3 journalers for this copy...

Journal Entry 1 by tqd from Sydney, New South Wales Australia on Saturday, May 15, 2004

10 out of 10

This to me is an unusual fantasy novel - I do tend to read more of the fantasy novels set in some vaguely celtic magical land with dragons (all the while with that little voice in the back of my mind saying "where's the plague? what's with this cleanliness and happy serfs?" but I can be a cynic at times).

This novel is a refreshing change from that, as it is set in America, modern day. This also meant that I spent the first bit thinking "so, where are the dragons? A fantasy novel with a road trip??". But I really think that's my problem, so forgive me!

The basic outline of the story is a young english teacher (Thomas Abbey) is obsessed with a writer of childrens' books, Marshall France, having read them as a child. And he meets a young woman (Saxony Gardner) who is equalled obsessed with France's novels. They fall in love, and decide to ditch their current lives to go and write France's biography. They drive to France's hometown (Galen, Missouri). And then things start going weird.

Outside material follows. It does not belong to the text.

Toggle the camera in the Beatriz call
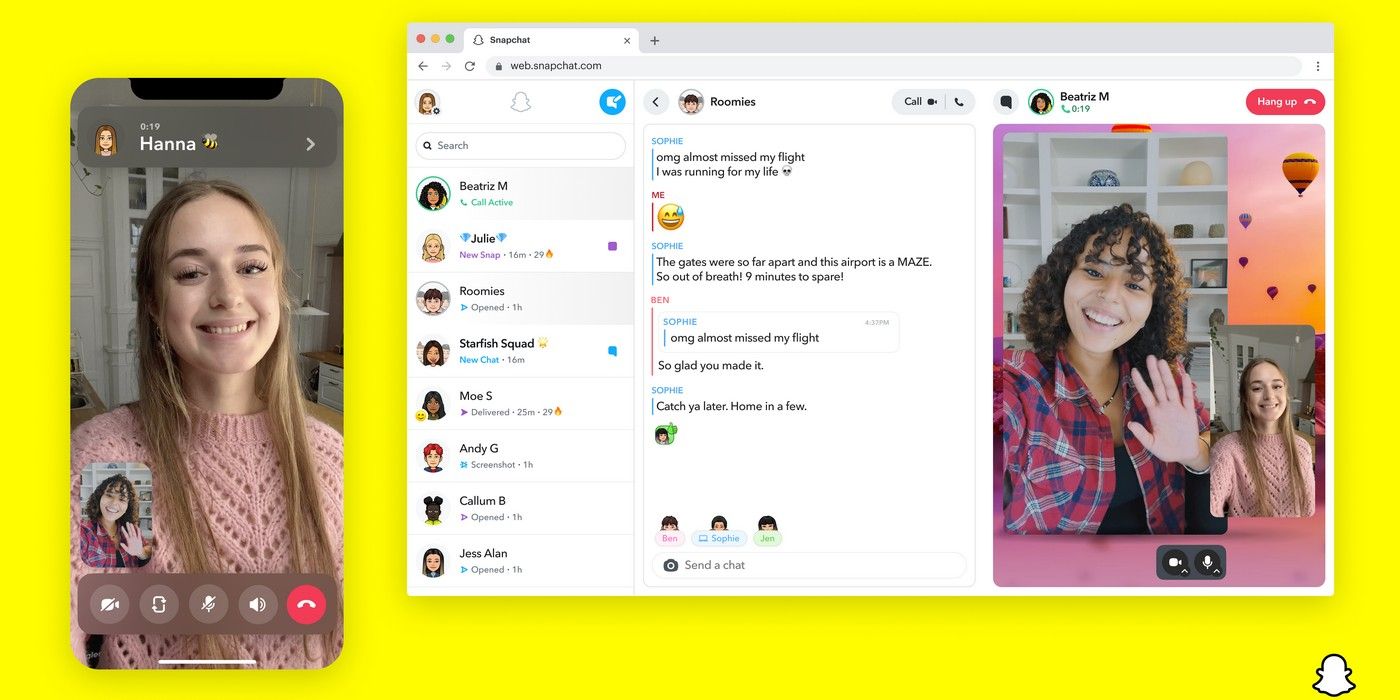1400x700 pixels. (x=1173, y=560)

The book's strength is is portrayal of the relationship between Thomas and Saxony. The book is written from Thomas' point of view, and I think Carroll has captured the fact that it isn't a perfect relationship very well (they quarrel, Thomas is attracted to France's daughter Anna, etc), and the whole development of the relationship from a shared obsession with a writer to a well-rounded relationship.

I think one of the trickiest things in writing about a writer is the fact that you have to write sections in another's style. (This is probably easy if you've made up the writer, as opposed to trying to put words in Shakespeare's mouth, for example.) Doubly hard when your fictional writer is supposed to be incredibly influential. I think Carroll pulls it off remarkably well - I want to read France's novels myself now!

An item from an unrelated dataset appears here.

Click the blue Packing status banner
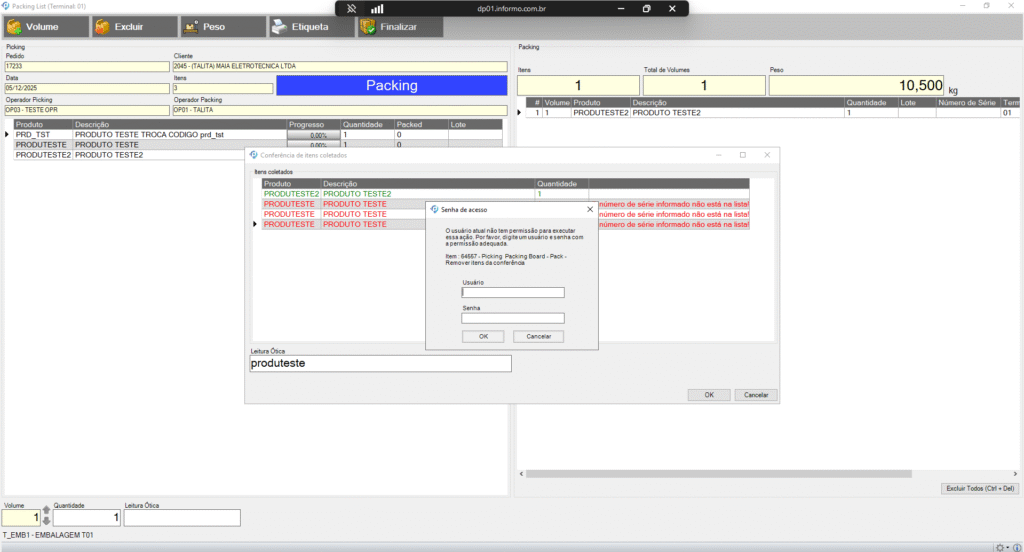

France's novels aren't your standard childrens' books, from the snippets we get. There are no quidditch matches, or famous five style dialogue. They read like modern fairy tales, with characters called "The Queen of Oil", "Green Dog" and "Krang" who is a mad kite. Yes, a "mad kite that has decided that the wind is its enemy. It begs to go up every day so that it can continue its war on its constant battlefield, the sky".

Damn, I wish there was more of France's stories in this book, or that France really did exist.

The final brilliance of the book is that once Thomas and Saxony get to Galen, things are not as they seem. I shan't give anything away, but there was a wonderful spookiness to everything and palpable tension in the air and I could barely put the book down until I finished it.

And the ending is perfect. So often modern novelists write fabulous books, but fail to be able to finish them - they write themselves into corners and then let themselves down trying to get out of the corner. This book doesn't do that. The ending actually makes sense, and finishes off the book wonderfully.

[NOTE: this was a review I wrote for the book on epinions.com, many years ago. I still agree with it!] 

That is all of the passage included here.